:: TRECHO SELECIONADO

O outro é que, entre as sociedades de caçadores-coletores que mantiveram suas tradições até o século 20 e além, as caçadas de persistência parecem ser raridades que ocorrem apenas em alguns lugares especiais. Ninguém duvida que podemos correr atrás de antílopes, mas isso não parece ser o tipo de atividade central que moldaria nossa evolução.

Felizmente, uma nova análise na Nature Human Behaviour ilumina essas teorias com dados frescos, fortalecendo o argumento de que a caçada de persistência —e, por extensão, a própria corrida — é uma parte fundamental da nossa história coletiva.

Eugène Morin, da Trent University, e Bruce Winterhalder, da UC Davis, reúnem várias linhas de evidência diferentes para argumentar que a caçada de persistência compensava o custo calórico e ocorria em praticamente todos os cantos do globo — não apenas na savana africana, mas em florestas densas, encostas de montanhas e em terras cobertas de neve.

Os humanos têm claras vantagens quando o assunto é resistência

A teoria original da caçada de resistência de David Carrier foi desenvolvida em 2004 por Daniel Lieberman e Dennis Bramble, e depois tornou-se famosa no bestseller de 2009 de Christopher McDougall, Born to Run. De acordo com a teoria, temos várias características que nos tornam bons corredores de longa distância.

Mais importante, temos muitas fibras musculares de contração lenta nas nossas pernas, eficientes e resistentes à fadiga, e podemos nos resfriar suando pelas superfícies do corpo, que são em grande parte sem pelos. Há uma longa lista de outras adaptações potencialmente vantajosas, desde padrões de respiração flexíveis até tendões de Aquiles longos. Essas características sugerem que nossos corpos foram moldados pela evolução para nos tornarem bons na corrida de resistência.

A caçada de persistência foi uma atividade humana generalizada que pode ter moldado nossa evolução. “O surgimento da corrida de resistência”, escrevem Morin e Winterhalder.

Não há dúvida, no entanto, de que correr queima mais calorias do que caminhar para cobrir uma determinada distância. Se você está rastreando um antílope, não faria mais sentido ser paciente e continuar andando ao longo de sua trilha? Morin e Winterhalder calculam a taxa de retorno para vários cenários de caça, levando em conta as calorias que você queimará na perseguição, as chances de sucesso ou fracasso, e as calorias que você obterá do animal para produzir uma estimativa geral de quantas calorias por hora cada método de caça “vale”.

::::
:: MATERIAL FORNECIDO

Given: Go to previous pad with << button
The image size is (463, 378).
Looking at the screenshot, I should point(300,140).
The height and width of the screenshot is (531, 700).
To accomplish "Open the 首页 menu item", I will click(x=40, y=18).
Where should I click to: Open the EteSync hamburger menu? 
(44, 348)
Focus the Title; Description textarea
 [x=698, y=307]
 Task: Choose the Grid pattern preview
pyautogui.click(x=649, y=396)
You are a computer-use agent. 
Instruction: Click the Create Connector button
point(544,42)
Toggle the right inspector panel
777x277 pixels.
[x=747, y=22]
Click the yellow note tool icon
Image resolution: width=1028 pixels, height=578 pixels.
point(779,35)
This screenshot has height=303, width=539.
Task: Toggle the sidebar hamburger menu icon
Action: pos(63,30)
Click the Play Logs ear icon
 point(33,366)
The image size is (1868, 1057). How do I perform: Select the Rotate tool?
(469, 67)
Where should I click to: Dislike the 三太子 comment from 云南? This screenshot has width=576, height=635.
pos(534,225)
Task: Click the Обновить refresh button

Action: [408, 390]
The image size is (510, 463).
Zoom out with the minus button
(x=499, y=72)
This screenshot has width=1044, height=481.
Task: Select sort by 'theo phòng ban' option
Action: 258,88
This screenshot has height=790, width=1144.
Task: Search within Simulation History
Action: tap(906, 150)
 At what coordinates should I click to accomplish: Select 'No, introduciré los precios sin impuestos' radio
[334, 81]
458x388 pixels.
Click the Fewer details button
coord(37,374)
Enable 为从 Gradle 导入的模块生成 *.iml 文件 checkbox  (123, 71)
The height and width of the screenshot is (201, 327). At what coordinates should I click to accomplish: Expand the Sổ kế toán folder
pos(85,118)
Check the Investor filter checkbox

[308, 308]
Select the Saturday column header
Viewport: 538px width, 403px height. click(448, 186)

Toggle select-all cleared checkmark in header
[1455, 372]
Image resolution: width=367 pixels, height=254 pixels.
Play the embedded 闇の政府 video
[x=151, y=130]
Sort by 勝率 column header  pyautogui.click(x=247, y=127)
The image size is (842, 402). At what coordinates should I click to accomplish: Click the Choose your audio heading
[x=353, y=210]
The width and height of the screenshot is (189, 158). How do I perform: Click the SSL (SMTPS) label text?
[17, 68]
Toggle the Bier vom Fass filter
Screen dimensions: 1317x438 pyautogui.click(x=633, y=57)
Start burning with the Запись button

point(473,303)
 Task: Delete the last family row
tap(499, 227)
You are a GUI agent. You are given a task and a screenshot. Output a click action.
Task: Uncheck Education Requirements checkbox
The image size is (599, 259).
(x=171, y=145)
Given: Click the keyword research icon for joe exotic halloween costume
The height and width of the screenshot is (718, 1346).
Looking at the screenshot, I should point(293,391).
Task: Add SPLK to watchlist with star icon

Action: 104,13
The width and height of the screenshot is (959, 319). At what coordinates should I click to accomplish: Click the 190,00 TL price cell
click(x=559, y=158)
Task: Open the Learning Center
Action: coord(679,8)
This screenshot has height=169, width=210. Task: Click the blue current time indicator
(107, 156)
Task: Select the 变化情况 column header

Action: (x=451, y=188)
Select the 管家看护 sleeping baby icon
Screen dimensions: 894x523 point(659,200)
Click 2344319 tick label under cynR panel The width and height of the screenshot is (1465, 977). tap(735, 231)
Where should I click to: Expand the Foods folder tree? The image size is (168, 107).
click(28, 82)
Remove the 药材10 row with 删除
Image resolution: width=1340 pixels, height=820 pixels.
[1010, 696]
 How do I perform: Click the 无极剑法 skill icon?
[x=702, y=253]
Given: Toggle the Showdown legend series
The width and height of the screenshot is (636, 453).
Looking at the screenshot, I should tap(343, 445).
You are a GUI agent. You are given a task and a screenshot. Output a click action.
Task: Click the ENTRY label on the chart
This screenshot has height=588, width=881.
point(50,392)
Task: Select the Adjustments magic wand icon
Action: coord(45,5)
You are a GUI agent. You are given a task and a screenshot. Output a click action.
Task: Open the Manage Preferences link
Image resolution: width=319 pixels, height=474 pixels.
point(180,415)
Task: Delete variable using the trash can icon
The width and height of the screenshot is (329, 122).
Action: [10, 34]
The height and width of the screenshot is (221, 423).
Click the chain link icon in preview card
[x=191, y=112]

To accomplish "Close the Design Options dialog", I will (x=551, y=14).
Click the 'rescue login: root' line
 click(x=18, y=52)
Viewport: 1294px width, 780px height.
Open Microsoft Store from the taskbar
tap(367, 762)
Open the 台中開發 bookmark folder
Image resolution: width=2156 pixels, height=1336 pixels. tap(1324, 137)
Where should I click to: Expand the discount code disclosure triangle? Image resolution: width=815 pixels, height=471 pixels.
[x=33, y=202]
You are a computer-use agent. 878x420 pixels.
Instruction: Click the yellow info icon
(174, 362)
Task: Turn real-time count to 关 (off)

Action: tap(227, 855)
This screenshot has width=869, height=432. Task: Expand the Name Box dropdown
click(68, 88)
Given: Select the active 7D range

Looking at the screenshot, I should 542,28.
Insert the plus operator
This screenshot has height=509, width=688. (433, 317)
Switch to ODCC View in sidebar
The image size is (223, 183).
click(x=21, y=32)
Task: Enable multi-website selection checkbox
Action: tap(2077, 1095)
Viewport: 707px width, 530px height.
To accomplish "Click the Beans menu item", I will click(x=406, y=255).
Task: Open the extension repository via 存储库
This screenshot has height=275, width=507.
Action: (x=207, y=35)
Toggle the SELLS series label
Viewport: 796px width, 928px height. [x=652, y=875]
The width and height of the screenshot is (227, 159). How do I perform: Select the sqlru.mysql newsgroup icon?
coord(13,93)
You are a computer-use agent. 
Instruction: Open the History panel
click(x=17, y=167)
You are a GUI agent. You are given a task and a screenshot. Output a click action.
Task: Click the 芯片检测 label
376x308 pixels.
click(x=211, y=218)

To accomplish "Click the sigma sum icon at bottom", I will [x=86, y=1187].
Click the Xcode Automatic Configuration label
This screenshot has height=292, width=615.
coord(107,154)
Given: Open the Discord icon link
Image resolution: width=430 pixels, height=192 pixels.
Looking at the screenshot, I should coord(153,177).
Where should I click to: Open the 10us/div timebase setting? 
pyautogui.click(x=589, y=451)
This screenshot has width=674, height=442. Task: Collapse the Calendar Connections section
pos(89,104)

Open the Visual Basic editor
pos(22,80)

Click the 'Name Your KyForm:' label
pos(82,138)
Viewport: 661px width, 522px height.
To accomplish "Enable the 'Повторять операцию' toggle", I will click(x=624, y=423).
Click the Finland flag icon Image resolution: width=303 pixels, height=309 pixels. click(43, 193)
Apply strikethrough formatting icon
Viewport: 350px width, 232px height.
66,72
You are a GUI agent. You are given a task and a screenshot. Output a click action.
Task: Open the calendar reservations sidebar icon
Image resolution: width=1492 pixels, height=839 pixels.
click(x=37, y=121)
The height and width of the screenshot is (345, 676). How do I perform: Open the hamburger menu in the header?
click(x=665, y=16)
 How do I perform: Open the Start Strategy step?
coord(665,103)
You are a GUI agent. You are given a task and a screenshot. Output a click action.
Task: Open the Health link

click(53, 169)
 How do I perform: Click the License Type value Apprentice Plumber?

::::

OBJETIVO.
Responda, com base no trecho sobre a caçada de persistência:
1. Em qual periódico foi publicada a nova análise mencionada?
2. A quais instituições estão vinculados Eugène Morin e Bruce Winterhalder, respectivamente?
3. Em que ano Daniel Lieberman e Dennis Bramble desenvolveram a teoria original de David Carrier?

SOLUÇÃO.
1. Na Nature Human Behaviour.
2. Eugène Morin está vinculado à Trent University, e Bruce Winterhalder, à UC Davis.
3. Em 2004.